DIRECTIONS: Please turn the listing below into a numbered list, one entry per line, with the blank lines left out.

+++++

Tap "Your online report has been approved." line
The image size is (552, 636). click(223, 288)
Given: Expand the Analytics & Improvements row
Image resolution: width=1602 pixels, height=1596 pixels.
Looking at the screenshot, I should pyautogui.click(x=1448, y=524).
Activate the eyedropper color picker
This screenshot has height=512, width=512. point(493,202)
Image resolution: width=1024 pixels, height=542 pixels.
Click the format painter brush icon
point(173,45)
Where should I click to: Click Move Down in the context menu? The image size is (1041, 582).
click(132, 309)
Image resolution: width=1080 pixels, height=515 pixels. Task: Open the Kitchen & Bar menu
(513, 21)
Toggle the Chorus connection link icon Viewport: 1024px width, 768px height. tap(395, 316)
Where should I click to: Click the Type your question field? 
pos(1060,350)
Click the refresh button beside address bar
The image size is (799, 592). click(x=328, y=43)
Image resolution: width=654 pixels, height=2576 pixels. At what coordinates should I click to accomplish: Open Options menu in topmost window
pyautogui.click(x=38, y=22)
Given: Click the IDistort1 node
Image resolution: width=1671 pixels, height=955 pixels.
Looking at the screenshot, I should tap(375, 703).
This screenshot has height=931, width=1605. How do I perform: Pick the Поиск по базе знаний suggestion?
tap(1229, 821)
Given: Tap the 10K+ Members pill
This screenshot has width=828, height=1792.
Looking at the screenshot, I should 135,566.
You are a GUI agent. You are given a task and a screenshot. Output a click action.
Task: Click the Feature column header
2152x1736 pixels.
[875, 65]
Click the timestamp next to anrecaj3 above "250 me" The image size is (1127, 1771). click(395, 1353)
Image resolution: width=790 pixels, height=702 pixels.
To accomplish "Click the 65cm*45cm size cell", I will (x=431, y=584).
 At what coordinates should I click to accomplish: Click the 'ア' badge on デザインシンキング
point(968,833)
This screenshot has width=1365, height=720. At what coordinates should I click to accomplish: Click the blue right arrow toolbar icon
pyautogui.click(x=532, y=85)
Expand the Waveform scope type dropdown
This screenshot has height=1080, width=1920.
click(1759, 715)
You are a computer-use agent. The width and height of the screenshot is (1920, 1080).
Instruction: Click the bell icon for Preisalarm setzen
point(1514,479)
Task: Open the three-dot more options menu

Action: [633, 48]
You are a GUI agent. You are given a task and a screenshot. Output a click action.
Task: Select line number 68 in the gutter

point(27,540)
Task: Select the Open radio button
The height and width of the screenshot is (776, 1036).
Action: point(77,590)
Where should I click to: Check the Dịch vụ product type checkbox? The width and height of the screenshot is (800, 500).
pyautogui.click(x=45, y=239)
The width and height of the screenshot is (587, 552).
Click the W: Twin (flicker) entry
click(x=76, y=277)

+++++

EXERCISE RESPONSE:
1. Tap "Your online report has been approved." line
2. The image size is (552, 636). click(223, 288)
3. Given: Expand the Analytics & Improvements row
4. Image resolution: width=1602 pixels, height=1596 pixels.
5. Looking at the screenshot, I should pyautogui.click(x=1448, y=524).
6. Activate the eyedropper color picker
7. This screenshot has height=512, width=512. point(493,202)
8. Image resolution: width=1024 pixels, height=542 pixels.
9. Click the format painter brush icon
10. point(173,45)
11. Where should I click to: Click Move Down in the context menu? The image size is (1041, 582).
12. click(132, 309)
13. Image resolution: width=1080 pixels, height=515 pixels. Task: Open the Kitchen & Bar menu
14. (513, 21)
15. Toggle the Chorus connection link icon Viewport: 1024px width, 768px height. tap(395, 316)
16. Where should I click to: Click the Type your question field? 
17. pos(1060,350)
18. Click the refresh button beside address bar
19. The image size is (799, 592). click(x=328, y=43)
20. Image resolution: width=654 pixels, height=2576 pixels. At what coordinates should I click to accomplish: Open Options menu in topmost window
21. pyautogui.click(x=38, y=22)
22. Given: Click the IDistort1 node
23. Image resolution: width=1671 pixels, height=955 pixels.
24. Looking at the screenshot, I should tap(375, 703).
25. This screenshot has height=931, width=1605. How do I perform: Pick the Поиск по базе знаний suggestion?
26. tap(1229, 821)
27. Given: Tap the 10K+ Members pill
28. This screenshot has width=828, height=1792.
29. Looking at the screenshot, I should 135,566.
30. You are a GUI agent. You are given a task and a screenshot. Output a click action.
31. Task: Click the Feature column header
32. 2152x1736 pixels.
33. [875, 65]
34. Click the timestamp next to anrecaj3 above "250 me" The image size is (1127, 1771). click(395, 1353)
35. Image resolution: width=790 pixels, height=702 pixels.
36. To accomplish "Click the 65cm*45cm size cell", I will (x=431, y=584).
37.  At what coordinates should I click to accomplish: Click the 'ア' badge on デザインシンキング
38. point(968,833)
39. This screenshot has width=1365, height=720. At what coordinates should I click to accomplish: Click the blue right arrow toolbar icon
40. pyautogui.click(x=532, y=85)
41. Expand the Waveform scope type dropdown
42. This screenshot has height=1080, width=1920.
43. click(1759, 715)
44. You are a computer-use agent. The width and height of the screenshot is (1920, 1080).
45. Instruction: Click the bell icon for Preisalarm setzen
46. point(1514,479)
47. Task: Open the three-dot more options menu
48. Action: [633, 48]
49. You are a GUI agent. You are given a task and a screenshot. Output a click action.
50. Task: Select line number 68 in the gutter
51. point(27,540)
52. Task: Select the Open radio button
53. The height and width of the screenshot is (776, 1036).
54. Action: point(77,590)
55. Where should I click to: Check the Dịch vụ product type checkbox? The width and height of the screenshot is (800, 500).
56. pyautogui.click(x=45, y=239)
57. The width and height of the screenshot is (587, 552).
58. Click the W: Twin (flicker) entry
59. click(x=76, y=277)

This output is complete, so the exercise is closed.